I'm a huge Disneyland fan, but grew up in a conflict of space. My quaint little hometown of Auburn, California, nestled in the foothills of the Sierra Nevadas, is 443 miles away from the original Disney park. Now I know that for many, that's close. But when I was young, that 8 hour drive seemed like an eternity, especially going through the heart (more like lower intestines) of California on the 5.
Walt's academy awards for Snow White and the Seven Dwarfs, one
of the few things at the museum I could take a picture of

So a couple of years ago, when I heard that, on Oct. 1, 2009, the Walt Disney Family Museum would be opening in San Francisco, only a mere 2 hours from my home, I was ecstatic. Then I realized that I would be at college in Arizona when it opened, but that's another story. In short, for the Disney die-hards that are a little disgruntled about the left-field-location of the museum, now you know how it feels.

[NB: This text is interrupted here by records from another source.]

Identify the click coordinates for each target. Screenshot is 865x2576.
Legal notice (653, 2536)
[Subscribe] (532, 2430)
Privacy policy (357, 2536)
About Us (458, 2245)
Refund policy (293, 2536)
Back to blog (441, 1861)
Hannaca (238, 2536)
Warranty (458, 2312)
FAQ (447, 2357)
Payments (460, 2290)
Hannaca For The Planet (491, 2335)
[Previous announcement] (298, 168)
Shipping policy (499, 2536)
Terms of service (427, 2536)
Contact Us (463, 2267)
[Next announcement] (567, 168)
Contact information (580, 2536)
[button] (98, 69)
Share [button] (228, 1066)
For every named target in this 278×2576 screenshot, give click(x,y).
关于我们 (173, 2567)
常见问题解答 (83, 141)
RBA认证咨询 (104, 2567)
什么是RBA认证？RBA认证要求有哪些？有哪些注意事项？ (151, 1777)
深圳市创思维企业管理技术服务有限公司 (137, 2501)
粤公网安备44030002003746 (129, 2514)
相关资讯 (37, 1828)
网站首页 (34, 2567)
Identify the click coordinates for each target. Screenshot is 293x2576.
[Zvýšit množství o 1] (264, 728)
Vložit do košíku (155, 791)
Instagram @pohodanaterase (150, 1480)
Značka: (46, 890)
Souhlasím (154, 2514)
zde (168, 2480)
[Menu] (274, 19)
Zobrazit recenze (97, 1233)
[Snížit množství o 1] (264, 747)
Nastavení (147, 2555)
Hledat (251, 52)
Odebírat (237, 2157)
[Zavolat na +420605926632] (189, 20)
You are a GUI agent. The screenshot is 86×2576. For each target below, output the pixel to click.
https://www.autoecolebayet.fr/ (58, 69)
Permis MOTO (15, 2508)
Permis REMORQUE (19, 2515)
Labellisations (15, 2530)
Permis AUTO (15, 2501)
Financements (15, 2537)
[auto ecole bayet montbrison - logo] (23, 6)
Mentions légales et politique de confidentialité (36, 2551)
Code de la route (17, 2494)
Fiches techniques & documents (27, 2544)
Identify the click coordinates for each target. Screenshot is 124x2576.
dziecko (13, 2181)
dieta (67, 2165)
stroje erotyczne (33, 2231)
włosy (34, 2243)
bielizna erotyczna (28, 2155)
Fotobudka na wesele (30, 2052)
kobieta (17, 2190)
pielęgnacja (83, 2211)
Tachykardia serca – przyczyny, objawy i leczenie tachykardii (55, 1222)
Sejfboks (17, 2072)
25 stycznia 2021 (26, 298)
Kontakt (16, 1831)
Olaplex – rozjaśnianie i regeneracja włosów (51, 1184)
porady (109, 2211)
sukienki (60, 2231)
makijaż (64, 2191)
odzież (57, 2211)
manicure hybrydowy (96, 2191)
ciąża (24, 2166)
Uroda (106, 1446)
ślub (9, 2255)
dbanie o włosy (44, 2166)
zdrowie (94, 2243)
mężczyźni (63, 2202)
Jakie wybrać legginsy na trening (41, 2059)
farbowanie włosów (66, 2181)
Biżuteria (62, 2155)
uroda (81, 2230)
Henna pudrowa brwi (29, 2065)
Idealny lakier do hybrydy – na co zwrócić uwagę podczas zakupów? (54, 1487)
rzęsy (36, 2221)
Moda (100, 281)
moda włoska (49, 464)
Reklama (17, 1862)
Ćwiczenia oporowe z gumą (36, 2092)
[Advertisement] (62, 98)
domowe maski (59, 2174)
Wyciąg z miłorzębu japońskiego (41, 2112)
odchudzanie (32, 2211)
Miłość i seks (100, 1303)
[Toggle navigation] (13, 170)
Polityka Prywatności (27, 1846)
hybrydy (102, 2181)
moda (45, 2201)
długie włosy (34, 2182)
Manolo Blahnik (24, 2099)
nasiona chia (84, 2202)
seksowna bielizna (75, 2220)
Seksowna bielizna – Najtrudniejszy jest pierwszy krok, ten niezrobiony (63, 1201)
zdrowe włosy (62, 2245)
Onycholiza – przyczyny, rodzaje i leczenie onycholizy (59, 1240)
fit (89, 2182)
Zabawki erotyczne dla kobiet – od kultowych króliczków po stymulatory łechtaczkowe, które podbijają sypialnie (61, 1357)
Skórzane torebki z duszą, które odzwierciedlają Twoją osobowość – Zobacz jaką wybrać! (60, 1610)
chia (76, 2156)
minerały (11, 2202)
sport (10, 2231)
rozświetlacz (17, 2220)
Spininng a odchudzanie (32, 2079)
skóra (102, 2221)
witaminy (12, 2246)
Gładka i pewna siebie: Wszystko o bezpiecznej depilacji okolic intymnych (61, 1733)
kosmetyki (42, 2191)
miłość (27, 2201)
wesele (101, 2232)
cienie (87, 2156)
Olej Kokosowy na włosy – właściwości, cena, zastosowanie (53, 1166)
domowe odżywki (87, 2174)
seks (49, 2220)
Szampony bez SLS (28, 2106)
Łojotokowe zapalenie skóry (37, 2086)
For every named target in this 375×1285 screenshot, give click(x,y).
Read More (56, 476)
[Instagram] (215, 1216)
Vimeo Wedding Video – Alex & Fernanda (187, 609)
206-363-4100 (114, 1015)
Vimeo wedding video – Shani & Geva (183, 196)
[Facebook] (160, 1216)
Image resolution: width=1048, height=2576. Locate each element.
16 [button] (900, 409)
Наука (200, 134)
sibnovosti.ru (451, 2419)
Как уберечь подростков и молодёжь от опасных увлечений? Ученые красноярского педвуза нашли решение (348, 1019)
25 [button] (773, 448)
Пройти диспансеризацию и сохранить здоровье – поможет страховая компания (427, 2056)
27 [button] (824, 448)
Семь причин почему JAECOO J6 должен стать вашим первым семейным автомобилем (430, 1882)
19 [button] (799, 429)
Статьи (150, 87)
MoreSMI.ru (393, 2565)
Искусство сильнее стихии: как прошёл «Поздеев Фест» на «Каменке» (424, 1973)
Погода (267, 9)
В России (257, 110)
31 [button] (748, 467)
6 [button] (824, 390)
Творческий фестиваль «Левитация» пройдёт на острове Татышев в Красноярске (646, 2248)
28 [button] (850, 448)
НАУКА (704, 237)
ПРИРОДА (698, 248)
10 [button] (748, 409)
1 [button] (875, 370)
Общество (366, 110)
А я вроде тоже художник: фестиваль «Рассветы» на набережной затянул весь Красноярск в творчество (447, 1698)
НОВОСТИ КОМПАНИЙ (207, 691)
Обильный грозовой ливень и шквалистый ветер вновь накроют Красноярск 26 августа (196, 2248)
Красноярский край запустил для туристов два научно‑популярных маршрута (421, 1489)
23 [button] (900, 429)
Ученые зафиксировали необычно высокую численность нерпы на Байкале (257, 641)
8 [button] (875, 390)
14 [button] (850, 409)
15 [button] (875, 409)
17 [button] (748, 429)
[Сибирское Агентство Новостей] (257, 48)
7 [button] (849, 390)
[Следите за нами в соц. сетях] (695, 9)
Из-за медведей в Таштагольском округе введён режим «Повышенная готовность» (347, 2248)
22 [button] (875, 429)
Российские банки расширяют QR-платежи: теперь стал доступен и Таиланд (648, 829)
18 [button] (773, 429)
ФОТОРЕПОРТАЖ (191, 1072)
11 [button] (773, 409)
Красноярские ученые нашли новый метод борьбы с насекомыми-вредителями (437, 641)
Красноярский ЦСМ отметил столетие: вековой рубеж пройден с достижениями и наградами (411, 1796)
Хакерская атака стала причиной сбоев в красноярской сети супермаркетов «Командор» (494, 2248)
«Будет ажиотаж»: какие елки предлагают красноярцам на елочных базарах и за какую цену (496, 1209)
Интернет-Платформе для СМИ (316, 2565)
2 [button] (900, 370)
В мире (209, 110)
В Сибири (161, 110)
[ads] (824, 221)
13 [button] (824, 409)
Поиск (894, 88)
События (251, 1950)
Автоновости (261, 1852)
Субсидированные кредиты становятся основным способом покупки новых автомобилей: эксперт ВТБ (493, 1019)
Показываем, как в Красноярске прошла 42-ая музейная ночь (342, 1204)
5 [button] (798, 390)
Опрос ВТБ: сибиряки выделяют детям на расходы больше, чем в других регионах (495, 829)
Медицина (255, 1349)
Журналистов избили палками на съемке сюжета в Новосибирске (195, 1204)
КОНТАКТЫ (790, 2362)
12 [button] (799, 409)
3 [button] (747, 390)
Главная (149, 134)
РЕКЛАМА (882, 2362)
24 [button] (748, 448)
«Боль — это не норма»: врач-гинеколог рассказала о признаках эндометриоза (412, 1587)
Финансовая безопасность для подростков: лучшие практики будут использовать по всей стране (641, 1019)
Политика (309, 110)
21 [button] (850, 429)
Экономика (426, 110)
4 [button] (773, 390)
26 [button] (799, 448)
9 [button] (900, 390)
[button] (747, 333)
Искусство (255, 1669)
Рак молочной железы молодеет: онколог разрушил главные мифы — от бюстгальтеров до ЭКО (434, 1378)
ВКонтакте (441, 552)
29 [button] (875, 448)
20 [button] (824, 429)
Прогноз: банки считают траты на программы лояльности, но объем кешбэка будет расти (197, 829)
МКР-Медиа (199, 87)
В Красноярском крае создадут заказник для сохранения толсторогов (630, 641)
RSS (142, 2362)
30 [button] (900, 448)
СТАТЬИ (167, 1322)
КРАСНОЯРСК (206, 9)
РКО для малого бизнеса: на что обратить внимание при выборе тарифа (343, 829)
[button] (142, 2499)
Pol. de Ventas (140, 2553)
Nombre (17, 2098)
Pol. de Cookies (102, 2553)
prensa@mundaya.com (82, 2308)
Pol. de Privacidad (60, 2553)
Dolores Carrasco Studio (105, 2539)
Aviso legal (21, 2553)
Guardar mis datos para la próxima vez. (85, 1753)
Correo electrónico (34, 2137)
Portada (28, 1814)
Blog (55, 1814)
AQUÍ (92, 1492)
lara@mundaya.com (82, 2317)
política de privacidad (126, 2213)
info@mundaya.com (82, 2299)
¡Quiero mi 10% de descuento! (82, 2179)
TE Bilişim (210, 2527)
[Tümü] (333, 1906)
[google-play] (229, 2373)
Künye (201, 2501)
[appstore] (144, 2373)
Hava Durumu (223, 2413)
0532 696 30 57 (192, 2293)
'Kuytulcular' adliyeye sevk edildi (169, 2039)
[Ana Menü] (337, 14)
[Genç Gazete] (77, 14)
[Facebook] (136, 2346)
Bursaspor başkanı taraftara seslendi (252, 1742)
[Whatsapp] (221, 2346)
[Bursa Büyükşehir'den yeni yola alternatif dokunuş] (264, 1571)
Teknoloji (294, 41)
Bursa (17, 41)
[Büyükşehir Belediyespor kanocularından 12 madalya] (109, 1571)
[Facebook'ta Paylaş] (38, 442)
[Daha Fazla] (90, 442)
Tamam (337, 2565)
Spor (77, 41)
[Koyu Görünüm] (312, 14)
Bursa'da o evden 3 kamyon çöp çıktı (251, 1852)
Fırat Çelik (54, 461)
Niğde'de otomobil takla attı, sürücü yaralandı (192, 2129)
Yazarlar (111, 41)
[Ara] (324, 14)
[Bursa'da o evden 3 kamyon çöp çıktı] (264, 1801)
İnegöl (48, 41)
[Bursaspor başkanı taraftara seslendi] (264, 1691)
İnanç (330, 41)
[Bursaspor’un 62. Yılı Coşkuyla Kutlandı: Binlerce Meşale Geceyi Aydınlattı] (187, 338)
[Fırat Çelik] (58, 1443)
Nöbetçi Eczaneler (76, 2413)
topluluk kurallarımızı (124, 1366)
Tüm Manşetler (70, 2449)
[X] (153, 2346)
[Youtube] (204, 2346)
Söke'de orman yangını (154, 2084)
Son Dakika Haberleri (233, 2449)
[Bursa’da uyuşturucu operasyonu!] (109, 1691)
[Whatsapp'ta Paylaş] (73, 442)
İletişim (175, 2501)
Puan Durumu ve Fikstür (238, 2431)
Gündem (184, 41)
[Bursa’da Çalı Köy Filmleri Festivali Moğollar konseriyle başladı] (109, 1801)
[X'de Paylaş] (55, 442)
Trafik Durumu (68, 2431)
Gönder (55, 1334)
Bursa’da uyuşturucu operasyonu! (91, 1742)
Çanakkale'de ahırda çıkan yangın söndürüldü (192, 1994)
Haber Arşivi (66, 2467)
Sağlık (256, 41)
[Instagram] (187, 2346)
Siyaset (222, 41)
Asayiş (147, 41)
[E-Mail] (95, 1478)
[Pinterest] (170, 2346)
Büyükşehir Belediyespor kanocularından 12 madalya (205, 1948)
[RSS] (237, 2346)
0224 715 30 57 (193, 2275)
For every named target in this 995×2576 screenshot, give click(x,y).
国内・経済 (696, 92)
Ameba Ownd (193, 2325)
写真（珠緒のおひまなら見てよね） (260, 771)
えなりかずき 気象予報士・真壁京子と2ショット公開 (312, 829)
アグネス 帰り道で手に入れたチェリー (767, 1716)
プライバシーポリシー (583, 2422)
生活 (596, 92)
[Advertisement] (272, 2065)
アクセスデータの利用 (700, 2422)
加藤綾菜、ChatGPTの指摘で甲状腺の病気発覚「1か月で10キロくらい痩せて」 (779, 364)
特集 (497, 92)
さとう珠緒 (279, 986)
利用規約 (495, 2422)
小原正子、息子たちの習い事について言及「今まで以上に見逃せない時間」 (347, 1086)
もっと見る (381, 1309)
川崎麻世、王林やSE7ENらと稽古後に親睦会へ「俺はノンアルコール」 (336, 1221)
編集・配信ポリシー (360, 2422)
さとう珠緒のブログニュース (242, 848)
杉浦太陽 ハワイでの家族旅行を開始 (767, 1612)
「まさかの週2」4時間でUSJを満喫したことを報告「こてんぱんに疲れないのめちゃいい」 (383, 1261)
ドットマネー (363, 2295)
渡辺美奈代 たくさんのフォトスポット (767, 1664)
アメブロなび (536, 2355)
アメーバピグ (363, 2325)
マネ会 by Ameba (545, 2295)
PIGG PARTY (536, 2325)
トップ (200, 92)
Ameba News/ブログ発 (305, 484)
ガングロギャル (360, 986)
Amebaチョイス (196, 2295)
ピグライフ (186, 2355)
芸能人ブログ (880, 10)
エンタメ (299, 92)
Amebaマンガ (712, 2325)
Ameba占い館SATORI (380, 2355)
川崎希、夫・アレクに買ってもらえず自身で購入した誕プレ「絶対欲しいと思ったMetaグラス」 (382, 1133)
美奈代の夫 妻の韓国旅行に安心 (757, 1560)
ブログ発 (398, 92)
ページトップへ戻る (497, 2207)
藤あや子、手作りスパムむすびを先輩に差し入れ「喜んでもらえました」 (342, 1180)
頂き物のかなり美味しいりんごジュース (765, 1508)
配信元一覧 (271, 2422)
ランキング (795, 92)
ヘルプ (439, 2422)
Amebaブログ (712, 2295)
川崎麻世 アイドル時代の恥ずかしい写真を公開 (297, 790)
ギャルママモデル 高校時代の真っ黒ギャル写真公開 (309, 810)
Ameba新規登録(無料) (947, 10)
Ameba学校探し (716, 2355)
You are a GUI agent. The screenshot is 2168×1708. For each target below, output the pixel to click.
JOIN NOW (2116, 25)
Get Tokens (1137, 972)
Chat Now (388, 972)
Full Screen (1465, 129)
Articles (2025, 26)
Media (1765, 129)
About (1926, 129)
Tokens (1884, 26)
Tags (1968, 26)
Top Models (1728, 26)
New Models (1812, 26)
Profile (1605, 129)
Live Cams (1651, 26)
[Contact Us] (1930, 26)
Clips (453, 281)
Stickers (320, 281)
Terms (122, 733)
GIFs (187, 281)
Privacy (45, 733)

I took my first trip to the museum, located in a renovated building in the Presidio, during my winter break in 2009-2010. Boy was I impressed.

Having just finished Neal Gabler's Walt Disney bio (Fresh AirInterview on the book)the previous summer, I was ready to see a visual representation of everything I had just read. From the beginning, listening to old tapes of Walt talking about his past, to his first go at animation with the Alice series, to the animation process and his entire life post-fame, the museum gave me everything I expected.

Old posters from the park at the Museum

There's so much to Walt's extremely complex life, and the museum, owned by the Walt Disney Family Foundation, a non-profit organization established by Disney's heirs (including Diane Marie Disney, co-founder of the Museum), does an amazing job at giving the real story of Walt's life. With such an abbundance of false information about the man floating around out there, it's comforting to know there is a museum  that exists to tell his story.

My personal favorite part: the model of "Walt's Disneyland," a fascinating display of the Disneyland of Walt's mind, depicting different aspects of the park that that never existed  togetherat one certain time. On my second trip, I spent almost an hour examining and reexamining it.

With it's wide array of events, a trip back home will always include a trip to the museum.    


If you've been to the museum, what was your favorite part?